### Exercise prompt
Among the entries below, find all lines that include "computer" and copy them.

### Records for the task
=== Section Start ===

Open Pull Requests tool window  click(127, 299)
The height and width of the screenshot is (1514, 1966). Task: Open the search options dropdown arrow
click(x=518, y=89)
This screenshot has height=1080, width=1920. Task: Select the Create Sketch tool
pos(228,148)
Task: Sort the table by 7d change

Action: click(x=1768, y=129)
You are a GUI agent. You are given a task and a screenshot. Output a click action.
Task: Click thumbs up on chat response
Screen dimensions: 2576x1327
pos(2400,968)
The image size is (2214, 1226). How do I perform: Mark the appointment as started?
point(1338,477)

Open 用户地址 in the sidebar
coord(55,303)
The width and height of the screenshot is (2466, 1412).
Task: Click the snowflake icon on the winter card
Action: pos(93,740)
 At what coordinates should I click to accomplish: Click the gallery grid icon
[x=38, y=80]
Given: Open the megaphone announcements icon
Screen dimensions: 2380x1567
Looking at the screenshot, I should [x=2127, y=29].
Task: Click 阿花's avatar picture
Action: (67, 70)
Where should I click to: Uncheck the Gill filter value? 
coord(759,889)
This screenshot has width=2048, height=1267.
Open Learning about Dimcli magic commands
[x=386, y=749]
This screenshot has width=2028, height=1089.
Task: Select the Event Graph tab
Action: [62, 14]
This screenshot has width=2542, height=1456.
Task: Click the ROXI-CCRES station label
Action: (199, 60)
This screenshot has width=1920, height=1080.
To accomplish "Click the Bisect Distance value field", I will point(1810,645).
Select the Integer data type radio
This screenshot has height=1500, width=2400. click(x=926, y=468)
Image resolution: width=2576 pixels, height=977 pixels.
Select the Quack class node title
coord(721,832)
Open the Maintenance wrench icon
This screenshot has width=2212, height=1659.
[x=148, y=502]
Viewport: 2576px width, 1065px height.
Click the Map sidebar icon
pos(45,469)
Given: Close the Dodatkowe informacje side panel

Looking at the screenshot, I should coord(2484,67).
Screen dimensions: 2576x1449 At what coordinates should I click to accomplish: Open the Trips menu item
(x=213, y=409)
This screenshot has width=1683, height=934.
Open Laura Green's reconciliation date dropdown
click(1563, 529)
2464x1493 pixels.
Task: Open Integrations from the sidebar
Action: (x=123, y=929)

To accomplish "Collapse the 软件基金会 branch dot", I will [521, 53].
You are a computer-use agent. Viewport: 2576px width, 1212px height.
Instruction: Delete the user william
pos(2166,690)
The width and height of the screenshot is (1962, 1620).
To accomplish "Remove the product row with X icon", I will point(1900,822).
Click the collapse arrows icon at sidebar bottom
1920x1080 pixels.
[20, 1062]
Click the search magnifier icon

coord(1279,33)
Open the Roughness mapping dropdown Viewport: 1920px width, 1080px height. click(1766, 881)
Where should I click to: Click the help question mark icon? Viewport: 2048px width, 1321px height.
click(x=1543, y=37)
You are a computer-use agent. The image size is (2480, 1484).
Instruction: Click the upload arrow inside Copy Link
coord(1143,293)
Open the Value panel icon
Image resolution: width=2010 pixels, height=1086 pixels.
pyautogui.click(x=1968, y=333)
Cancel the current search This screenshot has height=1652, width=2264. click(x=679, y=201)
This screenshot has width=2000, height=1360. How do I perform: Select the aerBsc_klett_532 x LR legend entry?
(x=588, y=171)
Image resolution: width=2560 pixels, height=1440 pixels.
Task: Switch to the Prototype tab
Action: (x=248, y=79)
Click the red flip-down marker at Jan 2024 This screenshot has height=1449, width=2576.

=== Section End ===

### Your response
You are a computer-use agent. Viewport: 2576px width, 1212px height.
You are a computer-use agent. The image size is (2480, 1484).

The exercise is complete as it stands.